● EXTRAIT CITÉ:
——
Le Représentant spécial du Secrétaire général de l’Onu n’ignore pas les différentes irrégularités rapportées ci-dessus. Il en est bien conscient. C’est pourquoi, tout en les occultant, il tente de les justifier par la présence des forces de l’ordre qui, on ne sait comment, auraient « exacerbé » les « divisions internes » à la Cei. L’inexistence de la proclamation des résultats provisoires procède de ce qu’elle est le fait, non de la commission, mais de son président tout seul. La Cei, comme déjà indiqué, n’a pas, en effet, été capable de prendre une décision. Le Représentant spécial du Secrétaire général de l’Onu le reconnait expressément, dans sa déclaration du 3 décembre 2010. Il y énonce : « Malgré mon appel à la Cei pour qu’elle proclame promptement les résultats provisoires du 28 novembre 2010, la Cei a été incapable de le faire sans retard, en raison de divisions internes».
Bloquée et forclose, la Cei n’a pu délibérer valablement, ni même matériellement pour prendre une décision. Dès lors, Monsieur Bakayoko Youssouf, fut-il le président, ne peut se substituer à la commission pour décider en ses lieux et place. Une telle décision doit être déclarée inexistante et réputée nulle et de nul effet. Elle est donc insusceptible de conférer des droits au profit d’un destinataire quelconque.
II- La proclamation des résultats définitifs par le Conseil constitutionnel
Autant le Représentant spécial du Secrétaire général de l’Onu se dit satisfait de la proclamation des élections opérée par la Cei, autant il émet de sérieuses réserves, voire des objections à la décision du Conseil constitutionnel. Et, il va jusqu’à se substituer au Conseil constitutionnel pour proclamer vainqueur Alassane Dramane Ouattara.
——
● TRAVAIL À FAIRE: Dans l'extrait cité, de quand date la déclaration où le Représentant spécial du Secrétaire général de l'Onu reconnaît que la Cei n'a pas pu proclamer sans retard les résultats provisoires ?

● CONTENU DES DONNÉES:
——
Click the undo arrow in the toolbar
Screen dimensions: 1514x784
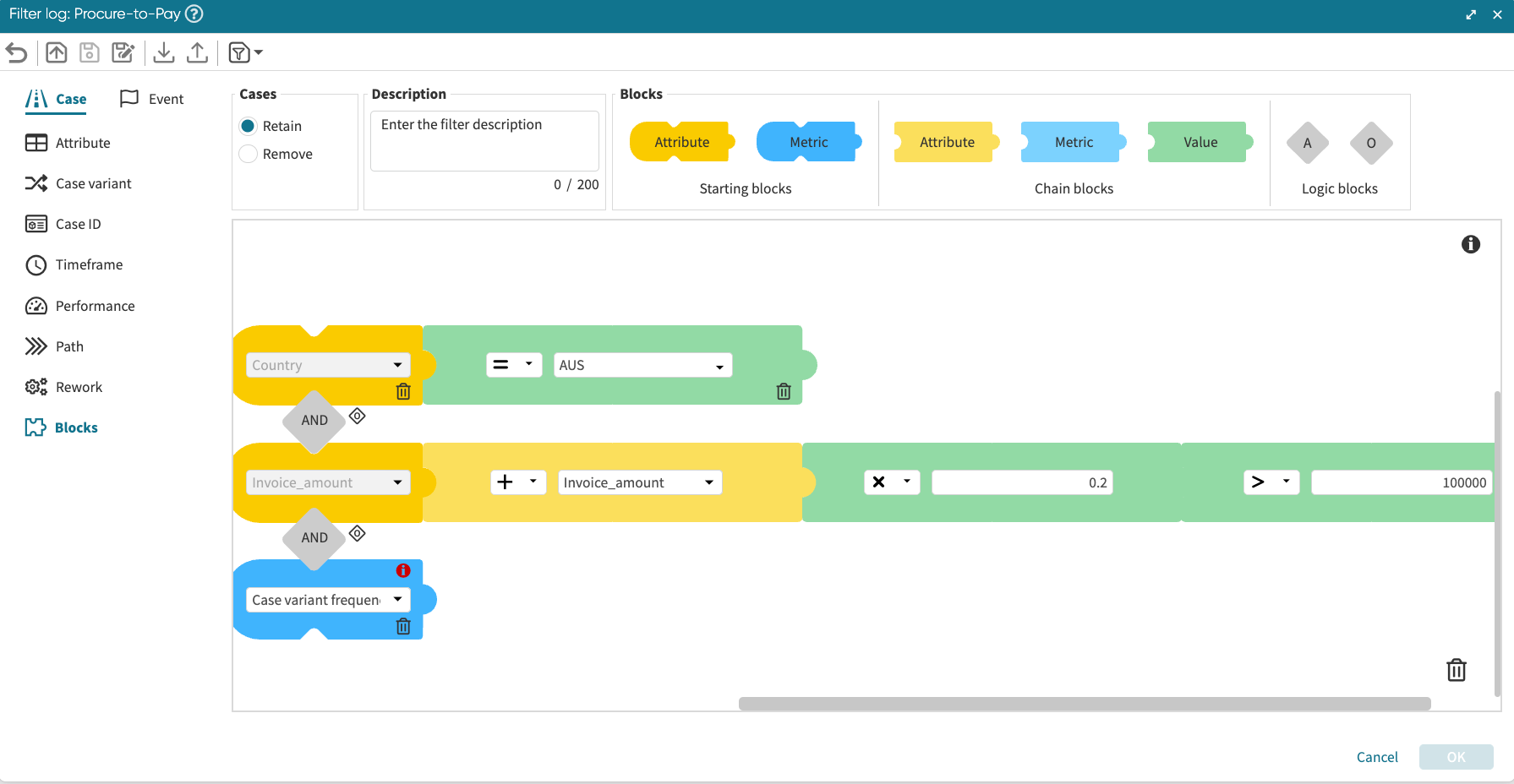click(17, 53)
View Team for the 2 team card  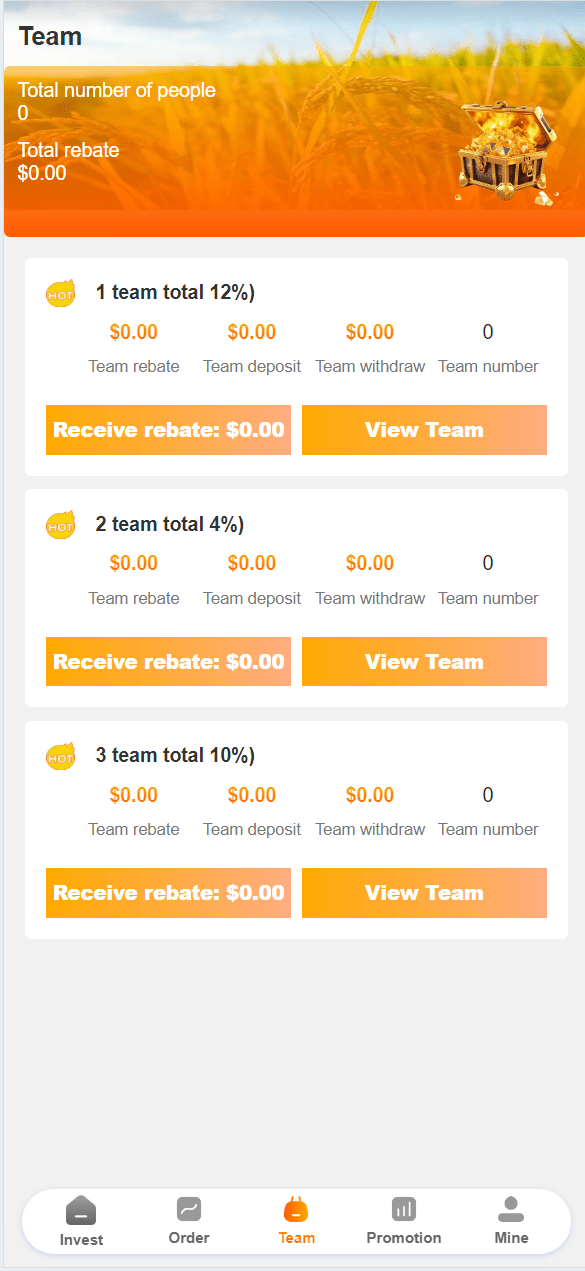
——
● RÉPONSE DE L'EXERCICE: Elle date du 3 décembre 2010.